Esta regla general, sin embargo, no es imperativa, de modo que la no liquidación previa de los gananciales no comporta la nulidad de la partición realizada, cuando de las circunstancias concurrentes pueda identificarse el objeto de la partición, es decir, el caudal relicto. Este supuesto concurre en el presente litigio, ya que: 
1º Existe una única finca ganancial. Los derechos que corresponden a la causante sobre esta finca, se han atribuido a los dos hijos, legatarios de los tercios de mejora y libre disposición, con la siguiente fórmula: "una mitad indivisa de los derechos gananciales que pertenezcan a la causante en la finca inventariada bajo el número 1".
2º En virtud de la transformación de la comunidad de gananciales en comunidad por cuotas a consecuencia de la finalización de la sociedad, lo único que puede atribuirse es el derecho que la causante ostenta en dicha comunidad, que en el caso litigioso, será el que se determine en la posterior división de la comunidad subsistente entre el cónyuge supérstite y los atributarios de este derecho en la partición.
3º Aunque no se haya partido la sociedad, se cumple con atribuir el derecho que tiene el difunto en los bienes gananciales, porque esto es lo que tiene en su patrimonio.
4º Las disposiciones citadas como infringidas no se refieren a la cuestión que plantea, porque ninguna disposición en el Código civil exige la previa liquidación de los gananciales, que normalmente existirá, pero puede no coincidir con la de la herencia.

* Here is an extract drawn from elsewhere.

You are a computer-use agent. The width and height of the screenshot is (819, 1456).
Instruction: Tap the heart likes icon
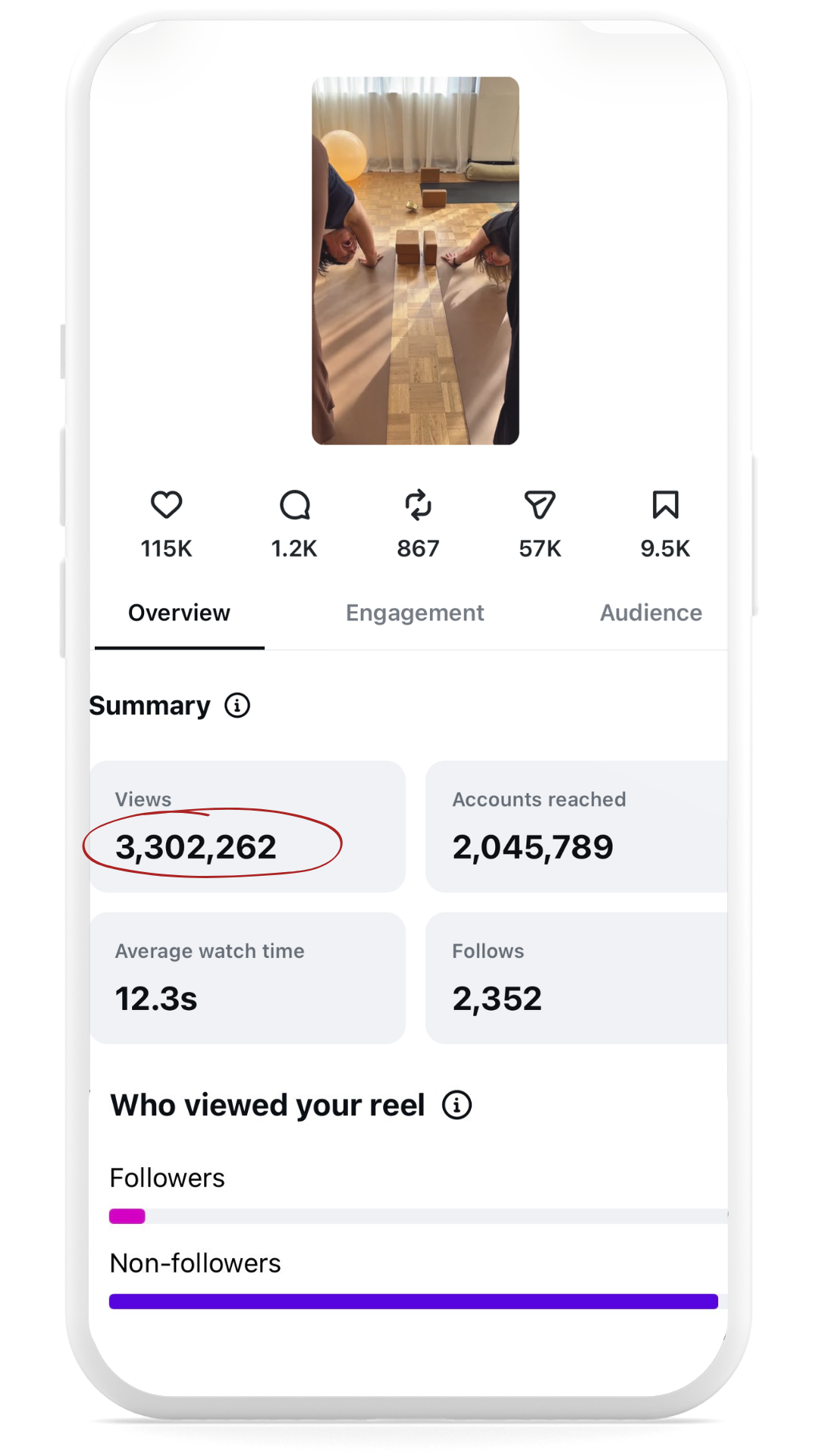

5º Las sentencias que se aportan como infringidas no imponen esta liquidación. En efecto, en la STS de 20 octubre 1952 se efectúa al mismo tiempo la partición de ambos patrimonios; en la STSde 7 diciembre 1988 se discutía si unas casas tenían o no el carácter ganancial y no aclarado este extremo, se afirma que nadie puede disponer de lo que no tiene; en las SSTS de 8 marzo 1995, 120/1997, de 22 febrero y 968/2002, de 17 octubre se discuten problemas de liquidación de la anterior sociedad de gananciales, ya que el causante habría contraído dos matrimonios y no se había liquidado el régimen correspondiente al primero, de donde la jurisprudencia de esta Sala entiende que no se había determinado el patrimonio del difunto. Ninguna de ellas se ajusta al actual litigio, en el que la albacea contadora partidora se ha limitado a adjudicar la parte correspondiente a los derechos que se ostenten en la sociedad de gananciales, con lo que el caudal hereditario está definido.